Microprocessor Stack

The 8085 Microprocessor stack follows the LIFO concept. When the data is written on the stack, the operation is called PUSH. Similarly, when the data is read from the stack, the operation is called POP. The stack is generally initialized at the highest available memory location. The beginning of the stack is defined by loading the address into the stack pointer (SP). The stack pointer is a 16-bit register that indicates the top of the stack. Top of the stack means the data that is recently stored can be retrieved first. A new register pair, Program Status Word (PSW)) is also used with stack-related operations. The program status word is a 16-bit register pair. It is the combination of the accumulator and the flag register.

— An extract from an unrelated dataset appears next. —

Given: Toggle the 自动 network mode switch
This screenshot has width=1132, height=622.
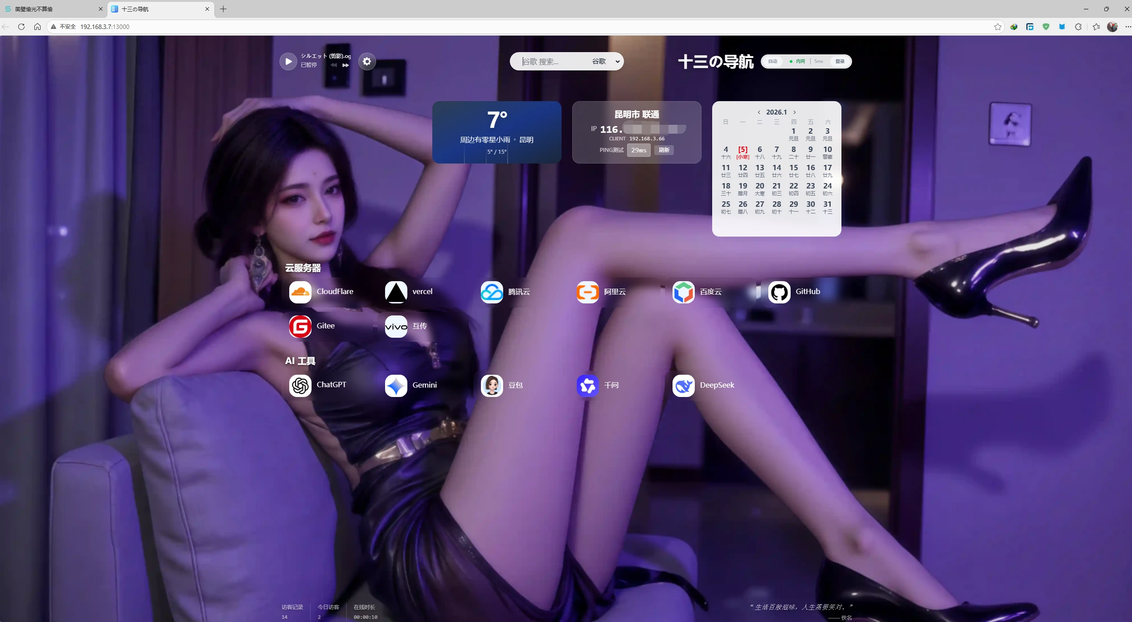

Stack Related Instructions

Execution of PUSH R_p/PSW – In the PUSH operation, 16-bit data from register pair R_p/PSW is stored on the stack. This is completed with two internal operations. In the first operation, the stack pointer is decremented by one, and the higher data byte (D₈ – D₁₅) of the 16-bit data is stored at the memory location pointed by the stack pointer. In the second operation, the stack pointer is again decremented by one, and the lower data byte (D₀ – D₇) of the 16-bit data is stored at the memory location pointed by the stack pointer. Figure 2 shows the steps involved in the PUSH operation.

The instruction cycle of any instruction has two parts: the Read cycle and the execution cycle. The read cycle of the PUSH R_p instruction has only one machine cycle, i.e., opcode fetch. The execution cycle of this instruction requires two additional machine cycles to write the two bytes to memory. Hence, execution has two memory write machine cycles.

Instruction = Read cycle + Execution cycle
= (Opcode fetch) + (Memory Write + Memory Write)

Total T-states required
= 6T + (3T + 3T)
= 12T

The timing diagram of the instruction PUSH R_p is shown in Figure 3.

Note: The opcode fetch machine cycle of instruction PUSH Rp/PSW requires 6 T-states instead of 4 T-states.

Execution of POP R_p/PSW – In the POP operation, 16-bit data is retrieved from the stack to the register pair R_p/PSW. This stack also includes two internal operations. In the first operation, the lower data byte (D₀-D₇) is retrieved from the stack memory location pointed by the stack pointer and loaded into the lower byte of the register pair. Then the stack pointer is incremented. In the second operation, a higher data byte (D₈ – D₁₅) is retrieved from the stack memory location pointed by the stack pointer and loaded to the higher byte of the register pair. Then the stack pointer is incremented as shown in Figure 4, which shows the steps involved in POP operations.

Similar to other instructions, the POP R_p instruction also has two parts: the Read cycle and the Execution cycle. The read cycle of instruction POP Rp has only one machine cycle, i.e., opcode fetch. The execution cycles of this instruction require two additional cycles to read (retrieve) the two bytes from memory. Hence, the execution cycle has two memory read machine cycles.

Instruction = Read cycle + Execution cycle
= (Opcode fetch) + (Memory Read + Memory Read)
Total T-states required
= 4T + (3T + 3T)
= 10T

The timing diagram of the instruction POP R_p is shown in Figure 5.